Stolen Daughters (Detective Amanda Steele)
Page 63
“As I said, I did my time. Move on. I have.”
Amanda leaned forward and angled her head. Samuel was questionable enough to bring in, but his attitude was rubbing her the wrong way. “Have you, though, or are you back to your old tricks? Why did you kill Joyce?”
“I was angry.”
“Why?”
“She was a slut,” he spat.
Amanda cringed at his reaction. “So what? She deserved to die?”
“She screwed my best friend.”
“Yet, is he still alive?”
Samuel broke eye contact, dipping his gaze to his hands.
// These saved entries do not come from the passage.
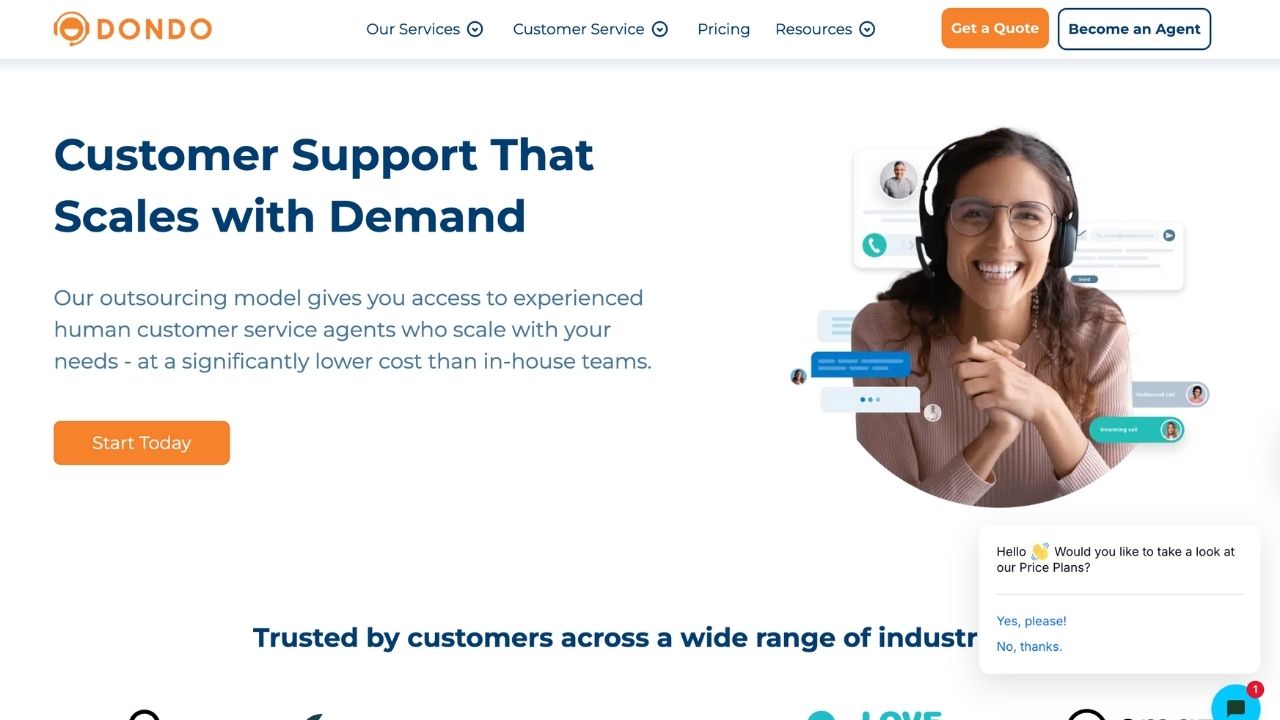Screen dimensions: 1280x720
Task: Click the Dondo logo icon
Action: tap(71, 29)

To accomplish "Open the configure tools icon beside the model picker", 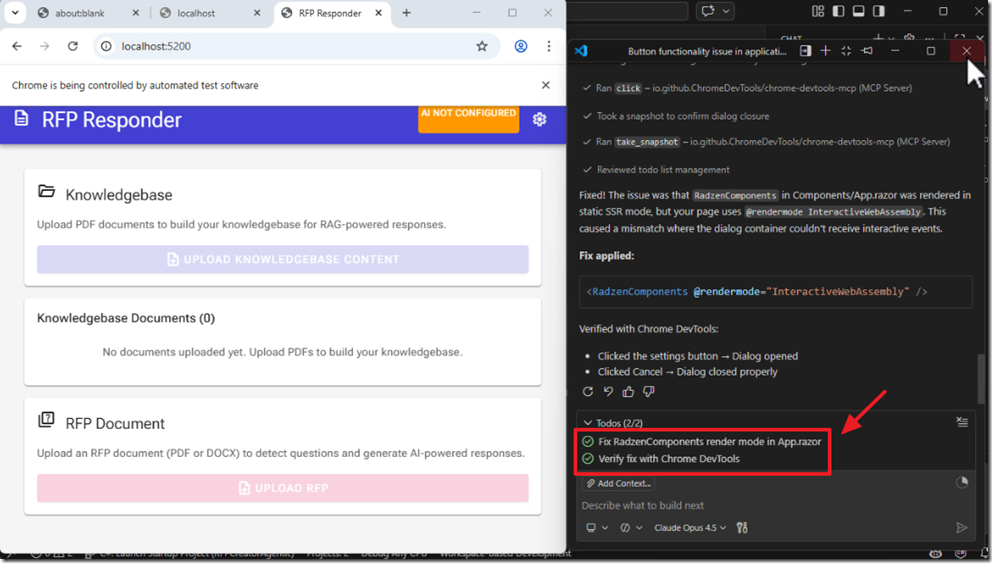I will [742, 528].
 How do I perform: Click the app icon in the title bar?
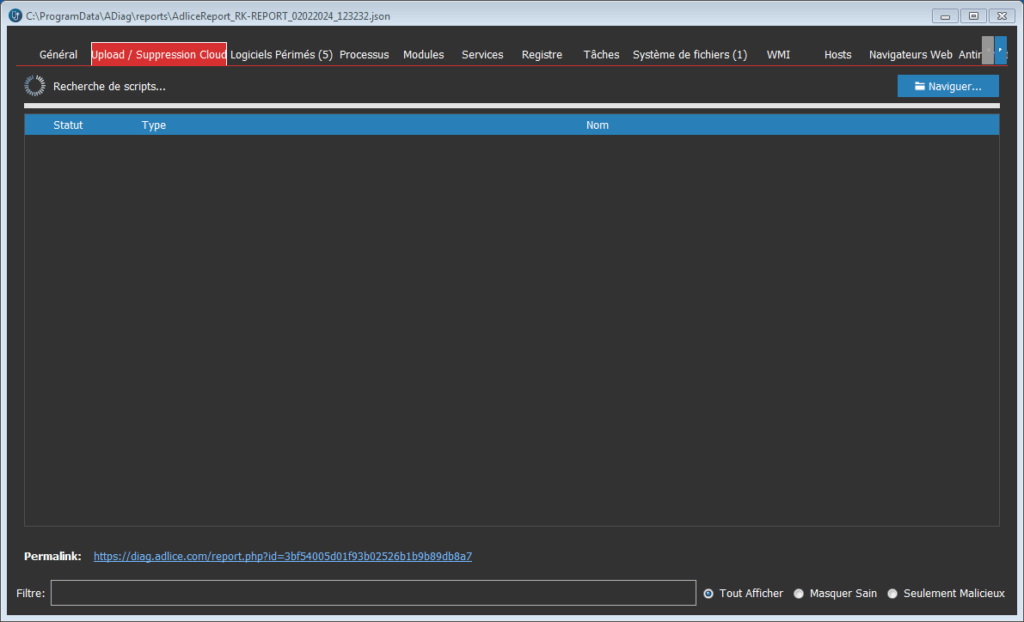14,15
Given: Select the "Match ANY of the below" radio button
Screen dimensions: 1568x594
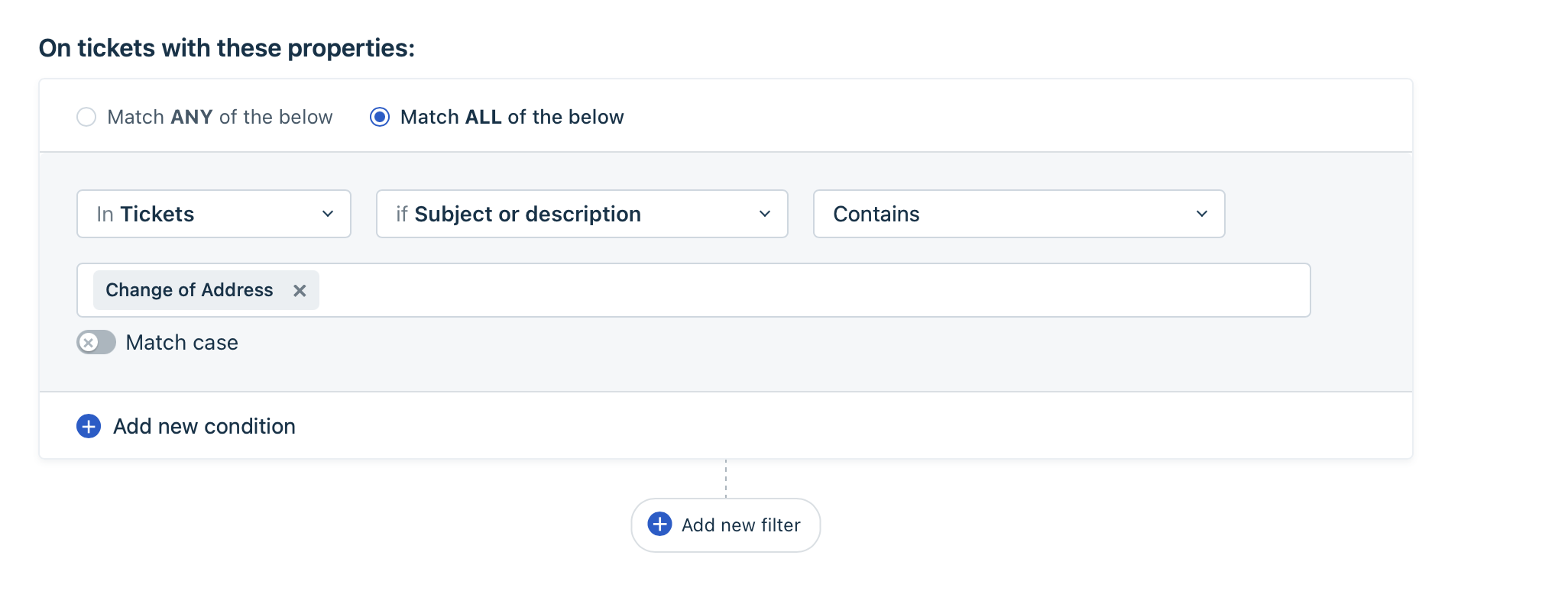Looking at the screenshot, I should [86, 117].
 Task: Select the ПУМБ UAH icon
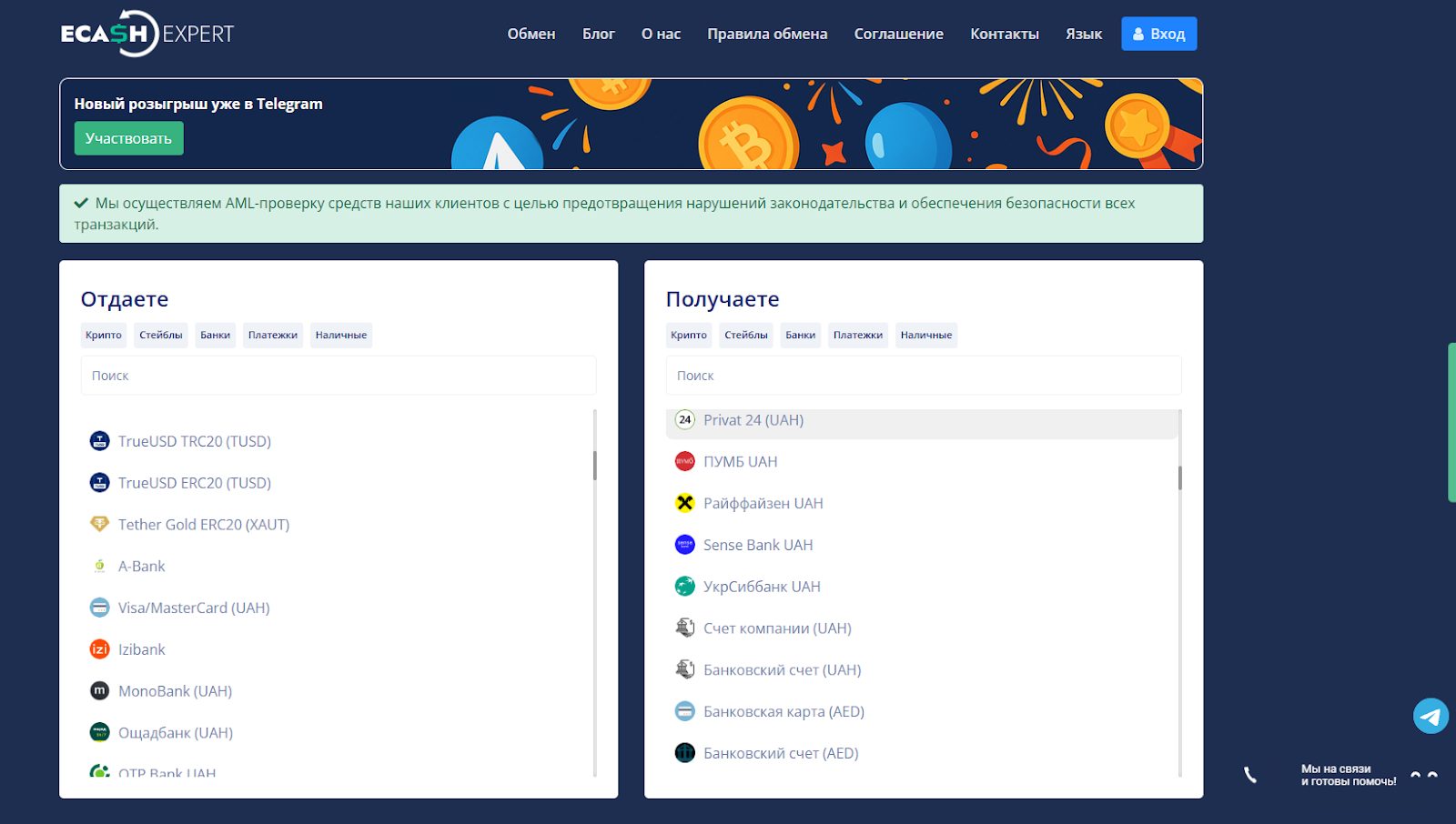tap(685, 462)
“It takes two to play. Why didn’t you kill him too, Mr. Booth? Why just Joyce?” She had her reasons for pressing him and digging into his past.
He continued to avoid looking at their side of the table.
“Did you kill her because as the woman she deserved the punishment? To know what she’d done to you? Were you teaching her a lesson?” She wanted to see if she could get a telling reaction.
“I didn’t…”
“Didn’t what, Mr. Booth?”
“It wasn’t about punishing her. She just got me so angry.” Finally, some eye contact. His nostrils were flaring now, and his shoulders and chest heaving as he breathed heavily.
“So it was her fault?”
“Not what I meant, but, yeah, it was.”
“You get angry again recently?” She pulled a photo the folder and put it on the table. “Ashley Lynch, sixteen. She was strangled, doused with gasoline.”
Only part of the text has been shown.